Requirement: Return verbatim the line containing "Task: Switch to the 股吧 discussion tab" together with all lines that follow it, through the end of the records.

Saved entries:

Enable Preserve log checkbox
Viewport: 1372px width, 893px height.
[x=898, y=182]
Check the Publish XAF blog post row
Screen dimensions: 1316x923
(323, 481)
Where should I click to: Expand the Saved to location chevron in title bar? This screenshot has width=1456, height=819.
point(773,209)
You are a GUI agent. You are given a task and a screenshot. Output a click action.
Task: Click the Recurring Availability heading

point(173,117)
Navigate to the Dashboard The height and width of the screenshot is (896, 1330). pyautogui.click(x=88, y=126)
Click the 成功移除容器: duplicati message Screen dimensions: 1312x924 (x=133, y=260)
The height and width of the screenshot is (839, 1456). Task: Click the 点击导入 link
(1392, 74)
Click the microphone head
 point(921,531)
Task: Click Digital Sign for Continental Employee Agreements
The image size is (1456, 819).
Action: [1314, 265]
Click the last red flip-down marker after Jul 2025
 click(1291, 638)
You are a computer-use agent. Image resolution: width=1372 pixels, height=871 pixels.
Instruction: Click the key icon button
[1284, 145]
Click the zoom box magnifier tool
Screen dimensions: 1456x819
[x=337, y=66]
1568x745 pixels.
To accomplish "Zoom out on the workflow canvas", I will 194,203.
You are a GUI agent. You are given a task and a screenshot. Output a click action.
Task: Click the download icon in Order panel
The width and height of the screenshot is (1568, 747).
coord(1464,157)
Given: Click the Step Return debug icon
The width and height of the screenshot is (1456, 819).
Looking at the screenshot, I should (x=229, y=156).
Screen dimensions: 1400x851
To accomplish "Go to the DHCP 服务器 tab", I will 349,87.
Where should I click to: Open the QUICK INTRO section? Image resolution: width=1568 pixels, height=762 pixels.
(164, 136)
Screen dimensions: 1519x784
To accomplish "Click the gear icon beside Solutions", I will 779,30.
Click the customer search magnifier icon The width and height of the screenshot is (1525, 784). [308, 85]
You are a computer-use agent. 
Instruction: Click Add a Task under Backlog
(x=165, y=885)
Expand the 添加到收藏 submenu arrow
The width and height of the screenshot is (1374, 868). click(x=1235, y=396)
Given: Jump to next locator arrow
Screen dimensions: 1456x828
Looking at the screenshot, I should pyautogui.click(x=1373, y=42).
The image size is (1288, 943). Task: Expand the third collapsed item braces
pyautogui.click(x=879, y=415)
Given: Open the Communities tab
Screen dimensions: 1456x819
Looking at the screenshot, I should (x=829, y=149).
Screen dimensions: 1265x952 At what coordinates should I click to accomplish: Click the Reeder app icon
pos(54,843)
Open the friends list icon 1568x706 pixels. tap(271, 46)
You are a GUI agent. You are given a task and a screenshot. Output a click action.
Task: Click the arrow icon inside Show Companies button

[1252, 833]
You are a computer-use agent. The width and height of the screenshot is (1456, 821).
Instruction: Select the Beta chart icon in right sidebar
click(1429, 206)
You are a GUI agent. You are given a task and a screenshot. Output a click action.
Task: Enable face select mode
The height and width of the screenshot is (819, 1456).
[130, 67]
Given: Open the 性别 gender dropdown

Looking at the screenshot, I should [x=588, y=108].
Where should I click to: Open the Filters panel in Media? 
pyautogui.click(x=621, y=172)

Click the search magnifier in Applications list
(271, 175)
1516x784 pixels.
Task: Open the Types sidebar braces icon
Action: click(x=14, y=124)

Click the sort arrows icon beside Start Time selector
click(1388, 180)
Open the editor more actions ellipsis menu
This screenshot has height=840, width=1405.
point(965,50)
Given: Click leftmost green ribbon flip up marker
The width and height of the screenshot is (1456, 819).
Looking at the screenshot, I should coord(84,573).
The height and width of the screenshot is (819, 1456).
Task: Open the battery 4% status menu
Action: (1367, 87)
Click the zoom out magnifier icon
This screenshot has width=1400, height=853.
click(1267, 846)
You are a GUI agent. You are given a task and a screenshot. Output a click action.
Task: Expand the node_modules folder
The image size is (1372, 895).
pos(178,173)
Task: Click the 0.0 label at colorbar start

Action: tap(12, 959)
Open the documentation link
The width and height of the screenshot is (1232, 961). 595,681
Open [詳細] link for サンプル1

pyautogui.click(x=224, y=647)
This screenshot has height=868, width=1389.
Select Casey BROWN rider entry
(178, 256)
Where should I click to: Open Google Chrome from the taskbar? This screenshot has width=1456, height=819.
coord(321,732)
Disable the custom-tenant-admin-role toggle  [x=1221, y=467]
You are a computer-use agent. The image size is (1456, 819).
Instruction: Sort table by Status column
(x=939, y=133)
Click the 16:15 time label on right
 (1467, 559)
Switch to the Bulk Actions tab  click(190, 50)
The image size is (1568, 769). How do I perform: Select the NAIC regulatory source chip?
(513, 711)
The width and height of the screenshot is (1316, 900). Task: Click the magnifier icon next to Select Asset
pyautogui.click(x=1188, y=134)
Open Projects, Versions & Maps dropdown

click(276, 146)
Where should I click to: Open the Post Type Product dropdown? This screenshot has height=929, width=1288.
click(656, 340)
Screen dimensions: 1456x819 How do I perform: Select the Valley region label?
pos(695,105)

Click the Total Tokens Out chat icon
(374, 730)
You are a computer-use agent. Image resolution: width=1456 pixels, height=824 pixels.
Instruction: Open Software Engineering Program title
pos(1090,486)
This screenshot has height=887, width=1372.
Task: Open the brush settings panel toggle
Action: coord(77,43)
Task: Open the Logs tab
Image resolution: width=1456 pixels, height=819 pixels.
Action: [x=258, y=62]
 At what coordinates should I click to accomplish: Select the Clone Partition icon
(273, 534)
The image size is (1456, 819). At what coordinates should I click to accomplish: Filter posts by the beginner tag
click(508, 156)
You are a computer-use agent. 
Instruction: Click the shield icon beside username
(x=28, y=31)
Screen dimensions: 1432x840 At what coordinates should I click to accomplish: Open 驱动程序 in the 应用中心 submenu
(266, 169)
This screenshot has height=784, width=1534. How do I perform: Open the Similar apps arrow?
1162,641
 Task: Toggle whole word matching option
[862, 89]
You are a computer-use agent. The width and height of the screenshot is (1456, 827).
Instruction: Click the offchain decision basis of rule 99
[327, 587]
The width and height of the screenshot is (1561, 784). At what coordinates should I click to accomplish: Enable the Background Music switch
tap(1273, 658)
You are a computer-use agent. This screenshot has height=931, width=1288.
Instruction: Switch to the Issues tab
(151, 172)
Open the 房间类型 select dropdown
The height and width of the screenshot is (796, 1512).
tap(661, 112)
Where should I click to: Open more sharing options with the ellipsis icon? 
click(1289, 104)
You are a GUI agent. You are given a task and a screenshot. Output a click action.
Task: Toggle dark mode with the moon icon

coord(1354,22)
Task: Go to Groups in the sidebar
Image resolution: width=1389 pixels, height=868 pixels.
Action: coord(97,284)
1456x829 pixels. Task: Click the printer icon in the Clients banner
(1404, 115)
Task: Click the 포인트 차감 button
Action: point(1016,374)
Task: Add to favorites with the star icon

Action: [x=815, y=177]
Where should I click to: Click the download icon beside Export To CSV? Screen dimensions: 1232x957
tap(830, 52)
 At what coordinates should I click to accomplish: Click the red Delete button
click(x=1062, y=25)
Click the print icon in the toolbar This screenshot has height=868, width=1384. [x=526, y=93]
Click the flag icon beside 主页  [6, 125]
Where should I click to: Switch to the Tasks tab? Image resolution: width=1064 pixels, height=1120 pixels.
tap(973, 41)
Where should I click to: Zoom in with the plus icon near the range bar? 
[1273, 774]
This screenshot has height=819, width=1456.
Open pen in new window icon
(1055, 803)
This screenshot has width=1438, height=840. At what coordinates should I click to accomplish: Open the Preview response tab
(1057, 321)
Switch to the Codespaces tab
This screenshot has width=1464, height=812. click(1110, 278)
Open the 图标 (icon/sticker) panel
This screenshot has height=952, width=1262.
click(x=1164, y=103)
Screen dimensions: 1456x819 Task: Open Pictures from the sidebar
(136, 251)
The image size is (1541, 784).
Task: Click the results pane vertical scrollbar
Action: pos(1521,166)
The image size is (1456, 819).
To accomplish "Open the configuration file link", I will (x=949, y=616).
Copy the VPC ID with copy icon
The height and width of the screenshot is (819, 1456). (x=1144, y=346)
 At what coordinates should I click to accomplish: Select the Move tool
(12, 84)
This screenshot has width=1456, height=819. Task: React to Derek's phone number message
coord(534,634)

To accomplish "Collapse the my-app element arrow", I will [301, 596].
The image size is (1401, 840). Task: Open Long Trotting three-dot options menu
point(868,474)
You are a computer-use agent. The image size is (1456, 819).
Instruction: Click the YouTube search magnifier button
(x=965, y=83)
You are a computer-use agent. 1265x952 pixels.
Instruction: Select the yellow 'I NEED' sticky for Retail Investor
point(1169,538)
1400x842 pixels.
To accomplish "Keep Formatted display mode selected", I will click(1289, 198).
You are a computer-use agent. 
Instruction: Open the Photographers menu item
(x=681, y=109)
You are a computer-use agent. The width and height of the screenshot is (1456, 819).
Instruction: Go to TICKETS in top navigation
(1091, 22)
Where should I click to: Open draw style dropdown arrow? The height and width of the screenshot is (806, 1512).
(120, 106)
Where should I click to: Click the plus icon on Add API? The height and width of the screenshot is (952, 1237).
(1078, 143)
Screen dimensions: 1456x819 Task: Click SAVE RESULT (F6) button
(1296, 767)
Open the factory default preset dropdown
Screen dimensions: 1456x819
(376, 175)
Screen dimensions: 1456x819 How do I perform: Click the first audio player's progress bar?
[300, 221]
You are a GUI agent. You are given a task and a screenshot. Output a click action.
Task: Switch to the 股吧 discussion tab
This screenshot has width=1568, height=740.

Exercise answer:
Task: Switch to the 股吧 discussion tab
This screenshot has width=1568, height=740.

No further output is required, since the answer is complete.